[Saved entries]
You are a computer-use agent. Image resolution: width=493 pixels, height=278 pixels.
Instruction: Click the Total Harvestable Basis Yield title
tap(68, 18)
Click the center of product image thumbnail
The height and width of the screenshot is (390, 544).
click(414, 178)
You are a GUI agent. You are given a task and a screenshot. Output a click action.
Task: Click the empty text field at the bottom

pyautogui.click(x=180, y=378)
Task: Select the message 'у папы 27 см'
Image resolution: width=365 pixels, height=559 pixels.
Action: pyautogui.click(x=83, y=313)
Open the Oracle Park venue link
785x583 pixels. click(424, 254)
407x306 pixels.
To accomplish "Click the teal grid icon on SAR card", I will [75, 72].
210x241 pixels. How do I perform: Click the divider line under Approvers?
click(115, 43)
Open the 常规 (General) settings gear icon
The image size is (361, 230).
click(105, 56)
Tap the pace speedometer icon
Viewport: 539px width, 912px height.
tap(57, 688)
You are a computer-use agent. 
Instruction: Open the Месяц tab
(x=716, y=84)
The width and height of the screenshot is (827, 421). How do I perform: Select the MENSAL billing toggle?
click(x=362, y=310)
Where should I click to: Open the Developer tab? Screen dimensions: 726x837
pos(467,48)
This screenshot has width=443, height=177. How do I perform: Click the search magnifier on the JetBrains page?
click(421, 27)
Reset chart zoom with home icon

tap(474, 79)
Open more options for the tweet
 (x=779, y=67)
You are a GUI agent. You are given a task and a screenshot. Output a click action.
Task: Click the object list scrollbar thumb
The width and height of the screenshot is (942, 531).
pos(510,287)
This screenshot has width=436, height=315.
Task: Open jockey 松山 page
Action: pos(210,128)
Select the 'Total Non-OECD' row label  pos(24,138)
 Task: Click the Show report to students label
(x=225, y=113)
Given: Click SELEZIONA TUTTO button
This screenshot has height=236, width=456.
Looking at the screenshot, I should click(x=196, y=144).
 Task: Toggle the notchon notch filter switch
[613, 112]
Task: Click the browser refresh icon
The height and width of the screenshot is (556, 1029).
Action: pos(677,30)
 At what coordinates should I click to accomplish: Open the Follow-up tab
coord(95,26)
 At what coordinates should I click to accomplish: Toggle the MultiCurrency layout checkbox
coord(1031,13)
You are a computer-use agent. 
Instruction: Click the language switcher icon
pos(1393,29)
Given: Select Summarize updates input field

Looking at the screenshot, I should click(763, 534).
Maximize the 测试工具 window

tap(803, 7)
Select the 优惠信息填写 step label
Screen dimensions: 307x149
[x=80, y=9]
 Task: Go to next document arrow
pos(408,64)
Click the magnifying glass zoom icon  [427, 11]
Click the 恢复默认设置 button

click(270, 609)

WHAT IS EXPECTED »
All entries shown above should be duplicated without a single difference.

ANSWER SPACE »
You are a computer-use agent. Image resolution: width=493 pixels, height=278 pixels.
Instruction: Click the Total Harvestable Basis Yield title
tap(68, 18)
Click the center of product image thumbnail
The height and width of the screenshot is (390, 544).
click(414, 178)
You are a GUI agent. You are given a task and a screenshot. Output a click action.
Task: Click the empty text field at the bottom

pyautogui.click(x=180, y=378)
Task: Select the message 'у папы 27 см'
Image resolution: width=365 pixels, height=559 pixels.
Action: pyautogui.click(x=83, y=313)
Open the Oracle Park venue link
785x583 pixels. click(424, 254)
407x306 pixels.
To accomplish "Click the teal grid icon on SAR card", I will [75, 72].
210x241 pixels. How do I perform: Click the divider line under Approvers?
click(115, 43)
Open the 常规 (General) settings gear icon
The image size is (361, 230).
click(105, 56)
Tap the pace speedometer icon
Viewport: 539px width, 912px height.
tap(57, 688)
You are a computer-use agent. 
Instruction: Open the Месяц tab
(x=716, y=84)
The width and height of the screenshot is (827, 421). How do I perform: Select the MENSAL billing toggle?
click(x=362, y=310)
Where should I click to: Open the Developer tab? Screen dimensions: 726x837
pos(467,48)
This screenshot has width=443, height=177. How do I perform: Click the search magnifier on the JetBrains page?
click(421, 27)
Reset chart zoom with home icon

tap(474, 79)
Open more options for the tweet
 (x=779, y=67)
You are a GUI agent. You are given a task and a screenshot. Output a click action.
Task: Click the object list scrollbar thumb
The width and height of the screenshot is (942, 531).
pos(510,287)
This screenshot has width=436, height=315.
Task: Open jockey 松山 page
Action: pos(210,128)
Select the 'Total Non-OECD' row label  pos(24,138)
 Task: Click the Show report to students label
(x=225, y=113)
Given: Click SELEZIONA TUTTO button
This screenshot has height=236, width=456.
Looking at the screenshot, I should click(x=196, y=144).
 Task: Toggle the notchon notch filter switch
[613, 112]
Task: Click the browser refresh icon
The height and width of the screenshot is (556, 1029).
Action: pos(677,30)
 At what coordinates should I click to accomplish: Open the Follow-up tab
coord(95,26)
 At what coordinates should I click to accomplish: Toggle the MultiCurrency layout checkbox
coord(1031,13)
You are a computer-use agent. 
Instruction: Click the language switcher icon
pos(1393,29)
Given: Select Summarize updates input field

Looking at the screenshot, I should click(763, 534).
Maximize the 测试工具 window

tap(803, 7)
Select the 优惠信息填写 step label
Screen dimensions: 307x149
[x=80, y=9]
 Task: Go to next document arrow
pos(408,64)
Click the magnifying glass zoom icon  [427, 11]
Click the 恢复默认设置 button

click(270, 609)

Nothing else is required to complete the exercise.